[Screenshot grounding data]
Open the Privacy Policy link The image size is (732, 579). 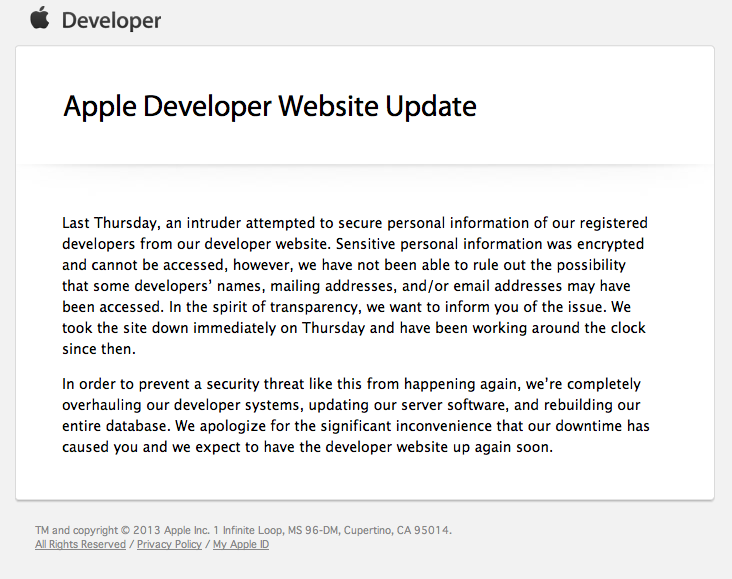click(169, 544)
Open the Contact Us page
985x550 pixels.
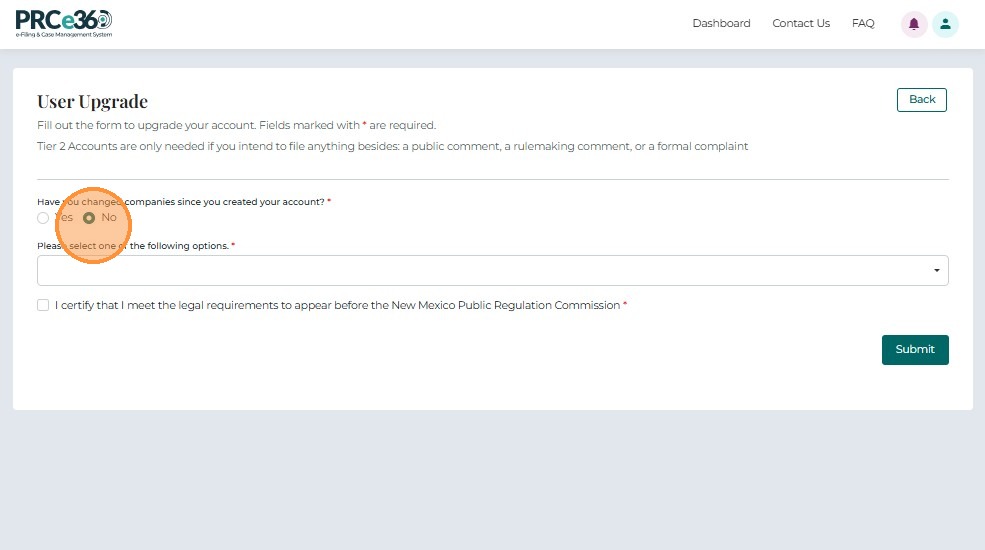[801, 24]
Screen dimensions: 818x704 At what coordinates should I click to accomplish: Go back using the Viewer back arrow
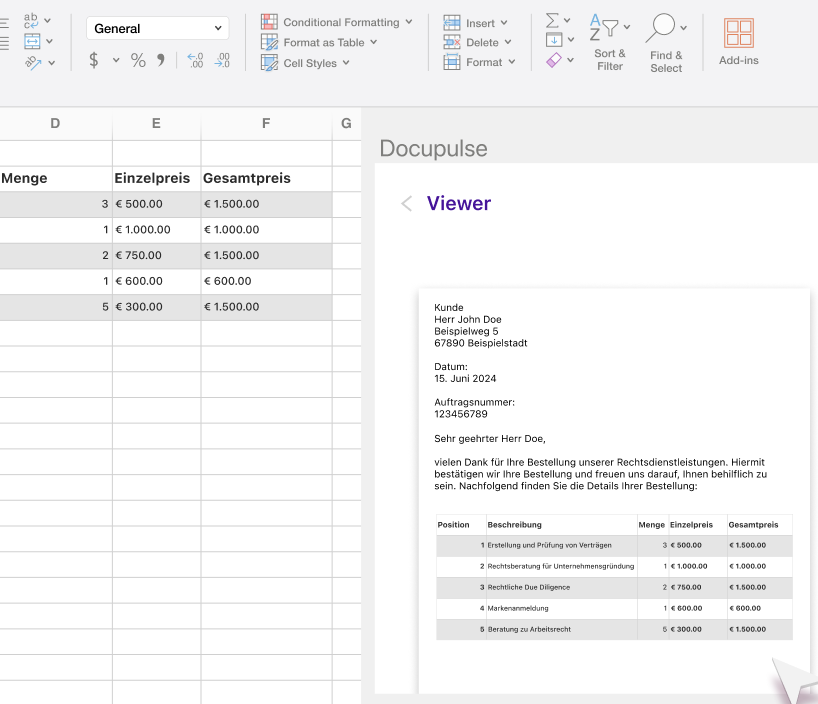point(407,204)
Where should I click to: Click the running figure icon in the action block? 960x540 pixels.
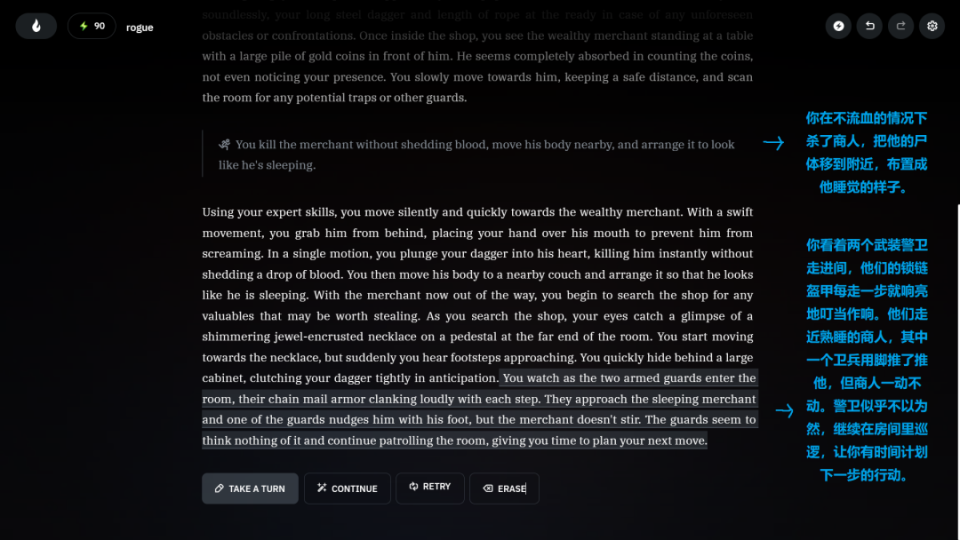coord(224,145)
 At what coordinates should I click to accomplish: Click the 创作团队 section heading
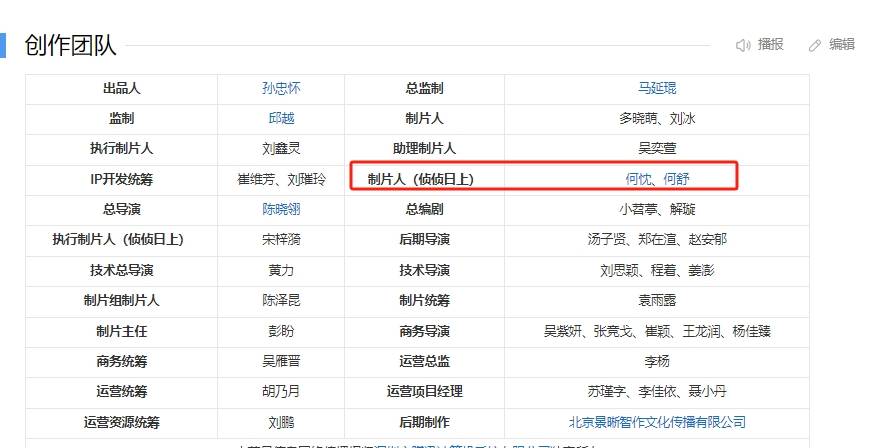[x=70, y=45]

**INSTRUCTIONS FOR THE TASK**: Exactly restate the lines from the one holding "Where should I" to the final line of the records above, including both and excluding pictures.

**REPLY**:
Where should I click to: Click the running figure icon in the action block? 960x540 pixels.
coord(224,145)
 At what coordinates should I click to accomplish: Click the 创作团队 section heading
[x=70, y=45]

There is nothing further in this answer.